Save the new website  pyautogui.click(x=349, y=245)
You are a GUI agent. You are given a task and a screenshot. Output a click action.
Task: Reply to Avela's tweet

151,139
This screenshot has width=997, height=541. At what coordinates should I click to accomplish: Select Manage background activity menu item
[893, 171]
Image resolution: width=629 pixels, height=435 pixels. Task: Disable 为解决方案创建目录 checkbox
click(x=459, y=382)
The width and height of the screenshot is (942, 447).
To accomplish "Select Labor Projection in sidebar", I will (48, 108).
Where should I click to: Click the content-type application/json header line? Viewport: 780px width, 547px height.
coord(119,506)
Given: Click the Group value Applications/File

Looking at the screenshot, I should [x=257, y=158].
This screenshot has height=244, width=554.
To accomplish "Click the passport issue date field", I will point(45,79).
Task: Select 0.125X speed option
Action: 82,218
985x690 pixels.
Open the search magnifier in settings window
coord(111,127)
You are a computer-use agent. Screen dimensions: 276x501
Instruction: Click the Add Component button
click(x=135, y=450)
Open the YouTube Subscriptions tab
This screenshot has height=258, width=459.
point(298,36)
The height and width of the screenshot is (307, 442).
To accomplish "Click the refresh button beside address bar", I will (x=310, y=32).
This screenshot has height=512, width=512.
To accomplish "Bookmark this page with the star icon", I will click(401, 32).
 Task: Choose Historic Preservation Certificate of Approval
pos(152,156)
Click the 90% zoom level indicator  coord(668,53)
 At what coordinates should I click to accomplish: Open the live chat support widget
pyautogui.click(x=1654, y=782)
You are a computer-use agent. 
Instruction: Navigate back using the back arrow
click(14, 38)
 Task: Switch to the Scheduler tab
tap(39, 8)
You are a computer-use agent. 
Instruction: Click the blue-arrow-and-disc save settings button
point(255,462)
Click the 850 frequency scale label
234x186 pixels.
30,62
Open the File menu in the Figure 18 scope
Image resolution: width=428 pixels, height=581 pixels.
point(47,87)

▬▬▬▬▬▬▬▬▬▬

» **What is required**
Reproduce the listing above verbatim, from the line containing "Click the 90%" through the end of the listing, with both ends included.

» **Output**
Click the 90% zoom level indicator  coord(668,53)
 At what coordinates should I click to accomplish: Open the live chat support widget
pyautogui.click(x=1654, y=782)
You are a computer-use agent. 
Instruction: Navigate back using the back arrow
click(14, 38)
 Task: Switch to the Scheduler tab
tap(39, 8)
You are a computer-use agent. 
Instruction: Click the blue-arrow-and-disc save settings button
point(255,462)
Click the 850 frequency scale label
234x186 pixels.
30,62
Open the File menu in the Figure 18 scope
Image resolution: width=428 pixels, height=581 pixels.
point(47,87)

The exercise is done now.